Appeal from the United States District Court
for the Eastern District of Louisiana
USDC No. 97-CV-14-D
January 28, 1999
Before KING, Chief Judge, BARKSDALE, and STEWART, Circuit Judges.
PER CURIAM:*
*
Pursuant to 5TH CIR. R. 47.5, the Court has determined
that this opinion should not be published and is not precedent
Appellant Oliver Jackson appeals a summary judgment and an
attorney’s fees award, both of which are adverse to him. We AFFIRM.
I.
Jackson was employed as a police officer with Amite City,
Louisiana. In June 1996, Jamie Hawthorne, Jackson’s “step-cousin”,
took an automobile to be repaired; the vehicle was registered to
Jackson but used by Jackson’s daughter. Jackson issued an “All
Points Bulletin” for Hawthorne when he failed to return with the
car. Later that night, Jackson was notified that Hawthorne had
been located.
When Jackson arrived, Hawthorne was seated in a patrol car.
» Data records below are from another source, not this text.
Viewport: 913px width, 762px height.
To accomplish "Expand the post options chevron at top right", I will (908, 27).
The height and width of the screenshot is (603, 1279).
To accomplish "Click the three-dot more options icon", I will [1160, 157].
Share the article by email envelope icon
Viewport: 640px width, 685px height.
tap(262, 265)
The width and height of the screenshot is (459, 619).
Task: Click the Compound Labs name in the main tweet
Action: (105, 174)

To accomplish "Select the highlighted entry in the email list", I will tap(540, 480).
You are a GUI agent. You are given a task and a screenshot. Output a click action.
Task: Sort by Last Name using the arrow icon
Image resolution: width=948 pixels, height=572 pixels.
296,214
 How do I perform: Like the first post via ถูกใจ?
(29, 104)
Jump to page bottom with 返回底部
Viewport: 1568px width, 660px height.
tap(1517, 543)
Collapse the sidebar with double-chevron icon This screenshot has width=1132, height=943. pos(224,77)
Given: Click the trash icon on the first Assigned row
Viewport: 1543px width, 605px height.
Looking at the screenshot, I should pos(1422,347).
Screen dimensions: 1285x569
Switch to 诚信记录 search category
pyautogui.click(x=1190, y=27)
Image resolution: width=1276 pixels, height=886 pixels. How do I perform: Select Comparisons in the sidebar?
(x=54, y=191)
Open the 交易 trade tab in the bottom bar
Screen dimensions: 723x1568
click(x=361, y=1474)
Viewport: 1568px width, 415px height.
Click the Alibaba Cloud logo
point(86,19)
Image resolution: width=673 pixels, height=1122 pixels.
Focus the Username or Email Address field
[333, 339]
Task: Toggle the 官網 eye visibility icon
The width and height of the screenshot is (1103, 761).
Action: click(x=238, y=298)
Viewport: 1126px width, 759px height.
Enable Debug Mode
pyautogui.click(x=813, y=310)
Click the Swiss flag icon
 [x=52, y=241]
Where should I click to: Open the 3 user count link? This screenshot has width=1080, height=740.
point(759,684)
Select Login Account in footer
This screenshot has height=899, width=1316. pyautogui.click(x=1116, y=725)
Three police officers and two civilians present at the scene gave
written statements that, when Jackson arrived, he took Hawthorne
from the car, slapped him several times, and then kicked him into
Jackson’s patrol car. Hawthorne subsequently stated to police
officers that Jackson had hit and kicked him. (Later, after making
these accusations against Jackson on more than one occasion,
Hawthorne recanted.)
Based on this information, Police Chief Gabriel suspended
Jackson and informed him that he (Gabriel) would recommend
Jackson’s termination at the next Board of Aldermen meeting. At
the open meeting, the Aldermen voted to terminate Jackson.
except under the limited circumstances set forth in 5TH CIR. R.
47.5.4.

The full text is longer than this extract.